◆ **Task directions**
Turn the data from the line containing "Given: Click the Filter by lines icon" down through the line containing "Instruction: Click the list icon in sidebar" into a JSON list of strings, one string per line. Skip any blank lines.
--- Begin Entries shown ---
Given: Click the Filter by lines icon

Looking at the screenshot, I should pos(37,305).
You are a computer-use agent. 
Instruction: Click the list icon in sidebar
--- End Entries shown ---
--- Begin Entries shown ---
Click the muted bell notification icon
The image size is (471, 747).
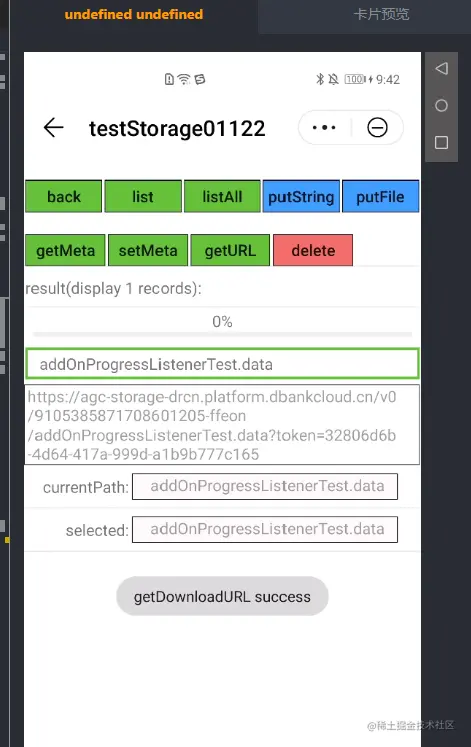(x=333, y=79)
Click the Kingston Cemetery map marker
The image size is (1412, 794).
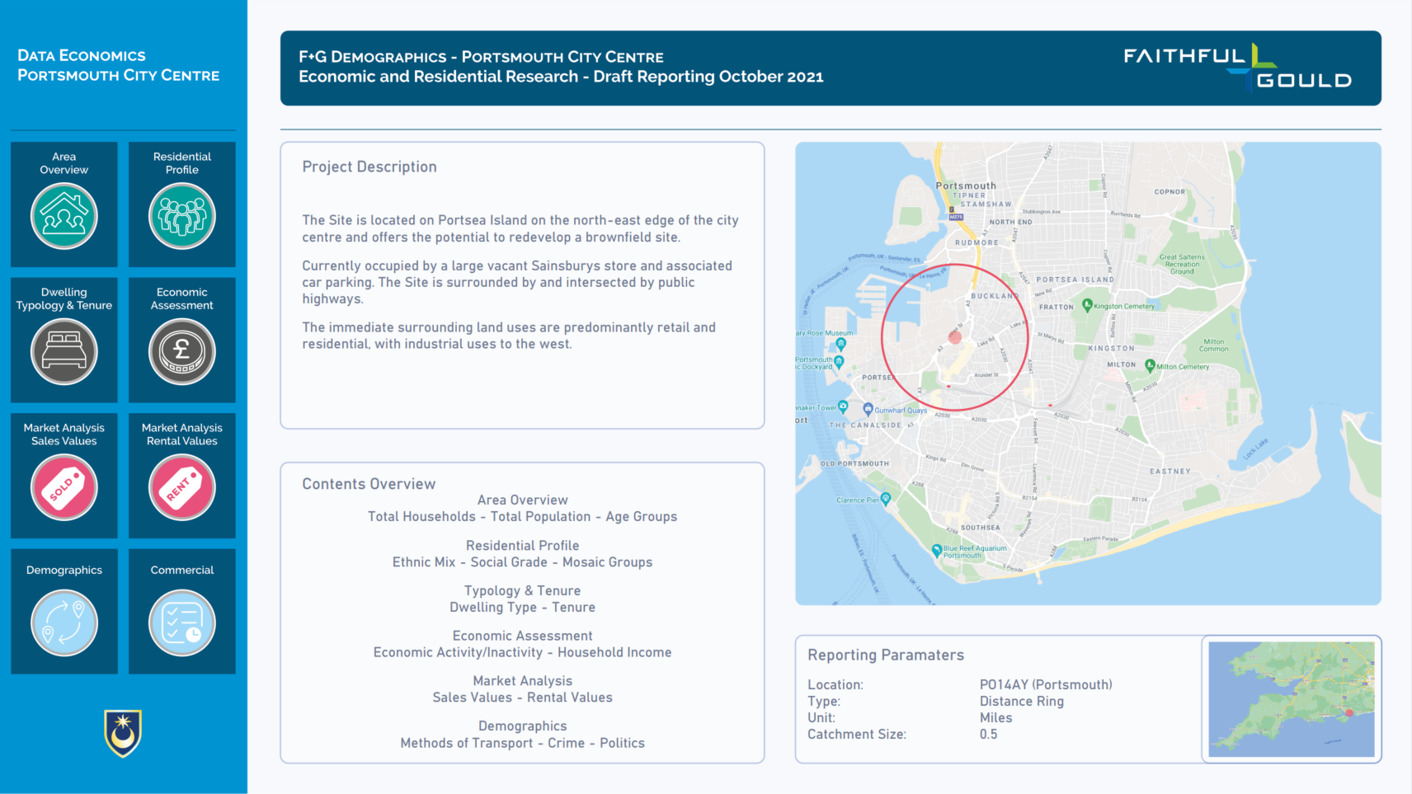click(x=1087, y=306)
--- End Entries shown ---
◆ **Reply to the task**
[
  "Given: Click the Filter by lines icon",
  "Looking at the screenshot, I should pos(37,305).",
  "You are a computer-use agent. ",
  "Instruction: Click the list icon in sidebar"
]